Moving Beyond “1 Device, 1 Model”

Multi-tenancy, where multiple computing applications are served by the same infrastructure, ensures efficient resource utilization in public or private cloud systems. This is especially important for long running jobs like machine learning model training—models which power everything from facial recognition to natural language understanding. Training a modern ML model is AMAZINGLY expensive, and it is common to have 100-1000s of GPUs in industrial infrastructure.

Today’s popular model training frameworks insist on exclusive use of allocated devices; a “1 device, 1 model” mantra. While this design paradigm makes scheduling and resource management easy (or at least easy’ish), it is not a sustainable paradigm as the number of different models that we train outpaces our hardware resources. But before we can build such systems, a first question is how to a train model in dynamic environments with changing or pre-empted resources.

In our first project, we look at the problem of auto-scaling Stochastic Gradient Descent-based training tasks. If a training task observes that additional threads are available, should it try request those resources? Counter-intuitively, this may hurt model performance. SGD repeatedly samples random training data and calculates a sample approximation of the gradient (the direction to update the model to lower the prediction error). It takes a step in the direction of the gradient and updates the model and repeats until convergence. Intuitively, as long as the updates are in the right direction on average and the approximation error is small relative to the size of the steps, SGD converges. Low-level concerns like the level of parallelism and the frequency of synchronization can affect the optimization algorithm by increasing the number of conflicted updates (making each step less exact) or forcing inconvenient synchronization (the time to take an exact step longer).
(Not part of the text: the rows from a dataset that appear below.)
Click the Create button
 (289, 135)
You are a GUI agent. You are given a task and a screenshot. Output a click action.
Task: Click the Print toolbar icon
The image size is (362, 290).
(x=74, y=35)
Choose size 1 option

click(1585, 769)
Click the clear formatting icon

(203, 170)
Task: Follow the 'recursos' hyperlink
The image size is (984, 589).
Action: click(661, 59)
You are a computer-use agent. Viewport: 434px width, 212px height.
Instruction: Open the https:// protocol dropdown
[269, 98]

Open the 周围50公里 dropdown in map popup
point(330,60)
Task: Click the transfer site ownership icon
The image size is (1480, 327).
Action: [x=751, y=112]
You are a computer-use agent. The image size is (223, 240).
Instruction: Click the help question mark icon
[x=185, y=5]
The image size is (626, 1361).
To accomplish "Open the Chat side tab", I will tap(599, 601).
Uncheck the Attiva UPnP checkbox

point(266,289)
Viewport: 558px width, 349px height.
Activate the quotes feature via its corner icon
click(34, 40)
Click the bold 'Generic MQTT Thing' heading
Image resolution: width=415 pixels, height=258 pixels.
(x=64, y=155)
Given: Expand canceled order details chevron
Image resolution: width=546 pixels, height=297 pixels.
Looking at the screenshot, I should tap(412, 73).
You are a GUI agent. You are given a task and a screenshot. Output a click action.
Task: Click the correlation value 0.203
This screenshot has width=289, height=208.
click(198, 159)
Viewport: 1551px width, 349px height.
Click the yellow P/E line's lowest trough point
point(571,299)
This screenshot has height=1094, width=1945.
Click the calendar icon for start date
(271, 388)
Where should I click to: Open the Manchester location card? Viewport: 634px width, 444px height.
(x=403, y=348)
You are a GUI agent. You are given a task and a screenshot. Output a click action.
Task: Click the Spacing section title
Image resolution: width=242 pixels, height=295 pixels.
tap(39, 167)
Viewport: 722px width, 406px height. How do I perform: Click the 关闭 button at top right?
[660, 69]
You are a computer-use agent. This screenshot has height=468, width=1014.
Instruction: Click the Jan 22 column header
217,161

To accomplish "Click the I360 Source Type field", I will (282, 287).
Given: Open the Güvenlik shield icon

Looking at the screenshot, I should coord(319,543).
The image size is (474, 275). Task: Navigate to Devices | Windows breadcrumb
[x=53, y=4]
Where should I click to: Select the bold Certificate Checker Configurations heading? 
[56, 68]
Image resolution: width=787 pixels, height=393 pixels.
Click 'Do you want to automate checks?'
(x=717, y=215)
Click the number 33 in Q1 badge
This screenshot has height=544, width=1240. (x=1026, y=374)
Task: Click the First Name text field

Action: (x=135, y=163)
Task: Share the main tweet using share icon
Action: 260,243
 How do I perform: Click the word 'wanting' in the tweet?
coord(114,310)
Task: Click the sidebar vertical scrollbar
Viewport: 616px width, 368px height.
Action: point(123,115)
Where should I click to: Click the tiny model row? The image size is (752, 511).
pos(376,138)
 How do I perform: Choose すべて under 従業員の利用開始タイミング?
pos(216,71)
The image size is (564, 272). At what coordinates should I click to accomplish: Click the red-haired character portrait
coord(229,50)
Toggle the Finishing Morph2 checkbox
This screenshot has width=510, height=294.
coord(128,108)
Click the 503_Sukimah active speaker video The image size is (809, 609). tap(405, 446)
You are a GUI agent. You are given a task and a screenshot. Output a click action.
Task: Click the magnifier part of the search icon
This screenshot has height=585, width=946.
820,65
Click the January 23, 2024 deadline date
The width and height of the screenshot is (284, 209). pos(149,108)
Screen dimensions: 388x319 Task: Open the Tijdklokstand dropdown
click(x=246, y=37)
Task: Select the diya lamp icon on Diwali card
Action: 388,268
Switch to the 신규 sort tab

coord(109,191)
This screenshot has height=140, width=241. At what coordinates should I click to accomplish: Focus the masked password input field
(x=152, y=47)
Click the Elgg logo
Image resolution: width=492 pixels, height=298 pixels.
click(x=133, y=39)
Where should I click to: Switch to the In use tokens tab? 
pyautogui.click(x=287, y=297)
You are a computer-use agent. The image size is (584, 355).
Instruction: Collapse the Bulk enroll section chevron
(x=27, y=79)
Not surprisingly to safely auto-scale SGD, one must make these repeated steps “less aggressive” when there are more conflicts. We develop a principled theory that relates the sampling batch size, number of threads, step size, and momentum parameters. Scaling on one axis requires an adjustment on others. Our system, which we call OPT^2, automatically adjusts and evaluates the effects of those adjustments to ensure stable and accurate model training.

Threads are only one form of contended resource. We also recently explored training models under dynamic and stringent memory constraints during training. We explore gracefully degrading the precision of the forward and backward passes of a Convolutional Neural Network to accommodate these memory constraints. This approximation focuses on the convolutional layers of a neural network and we degrade the performance in the frequency domain (akin to what happens in JPEG compression). Due to the mathematical properties of such networks, that already favor low-frequency components, the accuracy of the trained model degrades smoothly with the degree of approximation. We find competitive reductions in memory usage and floating point operations to reduced precision arithmetic—but with the added advantage of training increased stability and a full continuum of compression ratios.

This form of training, which we call band-limiting, may additionally provide a new perspective

on adversarial robustness. Adversarial attacks on neural networks tend to involve high-frequency perturbations of input data. By truncating the convolutional operations in the frequency domain, we may introduce an inherent robustness to high-frequency attacks. Our experiments suggest that band-limited training produces models that can better reject such noise than their full spectra counterparts.

So what have we learned? Dynamic resource management during model training is hard, but the mathematical properties of machine learning models may give us more flexibility than we are used to. Multi-tenant model training systems will have to come to terms with such problems on the intersection of machine learning, signal processing, and distributed systems.